Repeat nothing but the lines below running from the one containing "Instruction: Open magnifier for invoice 13848" to the one containing "Select the 2021/03 +637.27% net income link". Keep both end lines.

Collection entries
+ + +

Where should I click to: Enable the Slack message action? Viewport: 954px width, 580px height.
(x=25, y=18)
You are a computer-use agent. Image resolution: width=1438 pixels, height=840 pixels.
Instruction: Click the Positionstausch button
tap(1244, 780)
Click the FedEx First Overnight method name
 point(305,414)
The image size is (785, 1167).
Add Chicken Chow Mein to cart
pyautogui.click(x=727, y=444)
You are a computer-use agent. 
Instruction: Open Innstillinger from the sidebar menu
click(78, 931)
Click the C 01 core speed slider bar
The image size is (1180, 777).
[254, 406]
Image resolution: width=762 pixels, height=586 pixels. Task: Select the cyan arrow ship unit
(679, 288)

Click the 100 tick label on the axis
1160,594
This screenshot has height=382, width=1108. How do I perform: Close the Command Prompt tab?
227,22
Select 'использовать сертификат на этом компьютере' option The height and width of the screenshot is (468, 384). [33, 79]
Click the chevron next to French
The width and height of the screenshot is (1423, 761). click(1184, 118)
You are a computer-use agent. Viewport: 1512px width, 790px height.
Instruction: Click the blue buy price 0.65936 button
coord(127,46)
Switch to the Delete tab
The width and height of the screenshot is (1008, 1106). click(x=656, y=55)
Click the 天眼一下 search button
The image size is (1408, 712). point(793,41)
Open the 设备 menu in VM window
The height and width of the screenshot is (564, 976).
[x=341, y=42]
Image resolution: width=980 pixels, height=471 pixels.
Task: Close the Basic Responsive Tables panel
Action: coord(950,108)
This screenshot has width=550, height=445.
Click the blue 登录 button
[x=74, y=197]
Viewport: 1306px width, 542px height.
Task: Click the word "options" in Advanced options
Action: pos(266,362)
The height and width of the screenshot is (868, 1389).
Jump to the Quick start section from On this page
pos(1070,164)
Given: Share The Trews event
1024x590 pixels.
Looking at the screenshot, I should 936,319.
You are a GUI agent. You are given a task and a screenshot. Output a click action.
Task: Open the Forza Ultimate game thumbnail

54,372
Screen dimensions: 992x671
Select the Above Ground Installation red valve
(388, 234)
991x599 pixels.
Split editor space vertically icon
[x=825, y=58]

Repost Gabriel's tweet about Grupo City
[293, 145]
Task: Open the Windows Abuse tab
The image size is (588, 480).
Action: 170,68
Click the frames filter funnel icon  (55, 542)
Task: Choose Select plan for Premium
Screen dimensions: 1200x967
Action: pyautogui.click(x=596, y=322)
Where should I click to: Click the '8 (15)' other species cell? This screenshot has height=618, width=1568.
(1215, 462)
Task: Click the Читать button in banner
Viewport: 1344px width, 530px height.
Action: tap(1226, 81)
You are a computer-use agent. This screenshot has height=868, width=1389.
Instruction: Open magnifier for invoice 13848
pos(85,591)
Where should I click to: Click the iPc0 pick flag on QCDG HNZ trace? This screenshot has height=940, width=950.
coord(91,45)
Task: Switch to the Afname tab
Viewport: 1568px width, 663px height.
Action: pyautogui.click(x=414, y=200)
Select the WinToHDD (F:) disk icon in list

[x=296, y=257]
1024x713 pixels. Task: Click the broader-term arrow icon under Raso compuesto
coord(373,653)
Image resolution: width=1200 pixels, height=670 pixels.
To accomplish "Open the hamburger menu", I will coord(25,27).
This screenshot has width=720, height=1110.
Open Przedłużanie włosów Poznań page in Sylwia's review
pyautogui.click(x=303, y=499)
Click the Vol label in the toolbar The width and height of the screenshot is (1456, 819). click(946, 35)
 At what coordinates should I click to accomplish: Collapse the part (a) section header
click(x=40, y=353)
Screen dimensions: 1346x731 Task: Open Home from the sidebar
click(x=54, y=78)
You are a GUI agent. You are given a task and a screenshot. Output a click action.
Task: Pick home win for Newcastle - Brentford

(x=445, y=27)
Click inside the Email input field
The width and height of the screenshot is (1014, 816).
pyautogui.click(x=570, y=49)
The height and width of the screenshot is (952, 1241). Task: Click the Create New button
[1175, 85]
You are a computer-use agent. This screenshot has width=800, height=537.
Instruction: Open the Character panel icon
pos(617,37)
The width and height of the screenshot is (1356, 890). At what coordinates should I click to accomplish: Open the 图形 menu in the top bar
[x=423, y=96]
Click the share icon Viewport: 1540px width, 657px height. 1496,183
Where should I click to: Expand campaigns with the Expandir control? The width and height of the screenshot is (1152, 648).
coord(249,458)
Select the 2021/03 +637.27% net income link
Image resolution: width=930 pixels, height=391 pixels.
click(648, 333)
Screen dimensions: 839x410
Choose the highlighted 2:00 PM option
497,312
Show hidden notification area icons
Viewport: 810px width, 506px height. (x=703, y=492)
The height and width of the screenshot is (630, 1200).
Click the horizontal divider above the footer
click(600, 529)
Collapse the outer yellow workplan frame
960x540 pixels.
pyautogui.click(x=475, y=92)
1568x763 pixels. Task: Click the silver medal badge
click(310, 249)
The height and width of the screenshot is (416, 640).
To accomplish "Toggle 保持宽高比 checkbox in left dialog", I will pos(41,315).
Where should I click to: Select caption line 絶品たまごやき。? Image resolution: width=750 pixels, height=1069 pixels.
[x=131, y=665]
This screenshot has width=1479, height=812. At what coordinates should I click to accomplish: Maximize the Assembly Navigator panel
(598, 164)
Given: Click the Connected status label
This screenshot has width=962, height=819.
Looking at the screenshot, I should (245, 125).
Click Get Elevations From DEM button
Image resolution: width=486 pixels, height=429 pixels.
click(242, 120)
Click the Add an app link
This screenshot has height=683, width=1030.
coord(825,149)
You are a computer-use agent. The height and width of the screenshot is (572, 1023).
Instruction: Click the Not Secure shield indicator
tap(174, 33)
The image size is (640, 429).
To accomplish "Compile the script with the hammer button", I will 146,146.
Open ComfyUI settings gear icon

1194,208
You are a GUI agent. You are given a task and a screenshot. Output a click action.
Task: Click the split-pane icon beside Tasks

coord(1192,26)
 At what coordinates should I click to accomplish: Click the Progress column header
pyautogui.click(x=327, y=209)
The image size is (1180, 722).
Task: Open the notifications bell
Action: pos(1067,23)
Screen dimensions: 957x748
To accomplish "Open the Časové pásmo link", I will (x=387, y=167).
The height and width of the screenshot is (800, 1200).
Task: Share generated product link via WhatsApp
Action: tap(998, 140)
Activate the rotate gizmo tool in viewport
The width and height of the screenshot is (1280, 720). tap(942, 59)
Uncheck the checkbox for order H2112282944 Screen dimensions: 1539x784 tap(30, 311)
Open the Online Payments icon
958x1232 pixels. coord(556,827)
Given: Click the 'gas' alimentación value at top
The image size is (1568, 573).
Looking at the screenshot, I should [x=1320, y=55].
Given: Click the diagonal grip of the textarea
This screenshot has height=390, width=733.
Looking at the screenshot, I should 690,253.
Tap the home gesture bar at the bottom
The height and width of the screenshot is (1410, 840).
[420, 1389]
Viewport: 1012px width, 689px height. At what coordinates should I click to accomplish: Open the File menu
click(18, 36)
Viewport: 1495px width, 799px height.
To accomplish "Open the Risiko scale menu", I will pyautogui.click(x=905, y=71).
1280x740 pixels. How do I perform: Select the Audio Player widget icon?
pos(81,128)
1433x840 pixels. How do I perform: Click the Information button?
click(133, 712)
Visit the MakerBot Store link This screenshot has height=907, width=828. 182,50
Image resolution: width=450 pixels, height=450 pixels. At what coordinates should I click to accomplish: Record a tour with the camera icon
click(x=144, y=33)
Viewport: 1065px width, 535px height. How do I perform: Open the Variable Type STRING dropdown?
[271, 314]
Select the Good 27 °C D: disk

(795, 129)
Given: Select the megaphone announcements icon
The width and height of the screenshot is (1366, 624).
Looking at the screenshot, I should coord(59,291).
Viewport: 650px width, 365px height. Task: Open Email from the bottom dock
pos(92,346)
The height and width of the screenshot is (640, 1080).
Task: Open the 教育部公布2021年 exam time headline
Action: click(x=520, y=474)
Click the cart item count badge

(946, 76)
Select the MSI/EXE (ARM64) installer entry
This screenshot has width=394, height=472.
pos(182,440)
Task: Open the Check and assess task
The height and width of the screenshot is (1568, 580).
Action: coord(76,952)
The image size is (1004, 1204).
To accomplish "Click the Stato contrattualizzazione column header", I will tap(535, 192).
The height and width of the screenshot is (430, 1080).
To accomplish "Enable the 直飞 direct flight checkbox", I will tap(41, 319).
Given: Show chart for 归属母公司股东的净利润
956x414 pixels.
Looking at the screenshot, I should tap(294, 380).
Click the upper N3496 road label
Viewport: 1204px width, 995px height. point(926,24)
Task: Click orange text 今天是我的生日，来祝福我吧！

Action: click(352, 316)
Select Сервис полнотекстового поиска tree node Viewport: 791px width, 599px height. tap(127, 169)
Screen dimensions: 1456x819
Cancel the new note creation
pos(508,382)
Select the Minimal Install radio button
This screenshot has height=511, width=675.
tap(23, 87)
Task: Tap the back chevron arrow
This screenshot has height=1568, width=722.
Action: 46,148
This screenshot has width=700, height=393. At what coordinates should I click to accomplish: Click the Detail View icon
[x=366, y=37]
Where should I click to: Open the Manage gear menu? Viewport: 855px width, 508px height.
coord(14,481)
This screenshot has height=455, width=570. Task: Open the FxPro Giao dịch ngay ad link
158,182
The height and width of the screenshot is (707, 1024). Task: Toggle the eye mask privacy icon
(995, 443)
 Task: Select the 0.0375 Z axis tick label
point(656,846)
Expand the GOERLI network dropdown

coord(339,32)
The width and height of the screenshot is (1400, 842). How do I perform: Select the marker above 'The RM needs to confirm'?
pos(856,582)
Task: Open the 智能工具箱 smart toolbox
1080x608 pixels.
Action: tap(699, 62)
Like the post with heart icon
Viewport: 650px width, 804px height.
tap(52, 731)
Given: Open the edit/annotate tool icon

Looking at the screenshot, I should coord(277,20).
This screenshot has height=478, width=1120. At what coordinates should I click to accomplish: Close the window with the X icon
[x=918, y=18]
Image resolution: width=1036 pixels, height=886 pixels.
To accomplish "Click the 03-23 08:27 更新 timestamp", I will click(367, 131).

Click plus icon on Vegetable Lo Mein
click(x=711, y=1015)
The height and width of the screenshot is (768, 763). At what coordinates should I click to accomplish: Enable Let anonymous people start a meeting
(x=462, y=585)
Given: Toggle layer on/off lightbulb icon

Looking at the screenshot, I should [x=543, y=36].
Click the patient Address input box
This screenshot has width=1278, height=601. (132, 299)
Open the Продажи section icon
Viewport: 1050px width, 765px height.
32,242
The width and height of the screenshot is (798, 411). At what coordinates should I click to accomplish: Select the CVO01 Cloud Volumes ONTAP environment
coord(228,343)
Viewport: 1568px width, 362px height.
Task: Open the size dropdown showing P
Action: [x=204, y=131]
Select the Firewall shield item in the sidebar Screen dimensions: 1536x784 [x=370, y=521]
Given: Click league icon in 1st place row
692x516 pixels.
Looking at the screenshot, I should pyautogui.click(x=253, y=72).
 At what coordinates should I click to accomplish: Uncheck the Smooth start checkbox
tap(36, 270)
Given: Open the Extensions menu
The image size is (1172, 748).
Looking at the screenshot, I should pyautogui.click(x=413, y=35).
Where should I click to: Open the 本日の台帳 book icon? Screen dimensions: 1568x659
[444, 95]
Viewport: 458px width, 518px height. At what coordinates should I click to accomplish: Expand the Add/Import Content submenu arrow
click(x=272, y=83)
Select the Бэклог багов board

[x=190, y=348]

+ + +

» **RESULT OF THE TASK**:
Instruction: Open magnifier for invoice 13848
pos(85,591)
Where should I click to: Click the iPc0 pick flag on QCDG HNZ trace? This screenshot has height=940, width=950.
coord(91,45)
Task: Switch to the Afname tab
Viewport: 1568px width, 663px height.
Action: pyautogui.click(x=414, y=200)
Select the WinToHDD (F:) disk icon in list

[x=296, y=257]
1024x713 pixels. Task: Click the broader-term arrow icon under Raso compuesto
coord(373,653)
Image resolution: width=1200 pixels, height=670 pixels.
To accomplish "Open the hamburger menu", I will coord(25,27).
This screenshot has width=720, height=1110.
Open Przedłużanie włosów Poznań page in Sylwia's review
pyautogui.click(x=303, y=499)
Click the Vol label in the toolbar The width and height of the screenshot is (1456, 819). click(946, 35)
 At what coordinates should I click to accomplish: Collapse the part (a) section header
click(x=40, y=353)
Screen dimensions: 1346x731 Task: Open Home from the sidebar
click(x=54, y=78)
You are a GUI agent. You are given a task and a screenshot. Output a click action.
Task: Pick home win for Newcastle - Brentford

(x=445, y=27)
Click inside the Email input field
The width and height of the screenshot is (1014, 816).
pyautogui.click(x=570, y=49)
The height and width of the screenshot is (952, 1241). Task: Click the Create New button
[1175, 85]
You are a computer-use agent. This screenshot has width=800, height=537.
Instruction: Open the Character panel icon
pos(617,37)
The width and height of the screenshot is (1356, 890). At what coordinates should I click to accomplish: Open the 图形 menu in the top bar
[x=423, y=96]
Click the share icon Viewport: 1540px width, 657px height. 1496,183
Where should I click to: Expand campaigns with the Expandir control? The width and height of the screenshot is (1152, 648).
coord(249,458)
Select the 2021/03 +637.27% net income link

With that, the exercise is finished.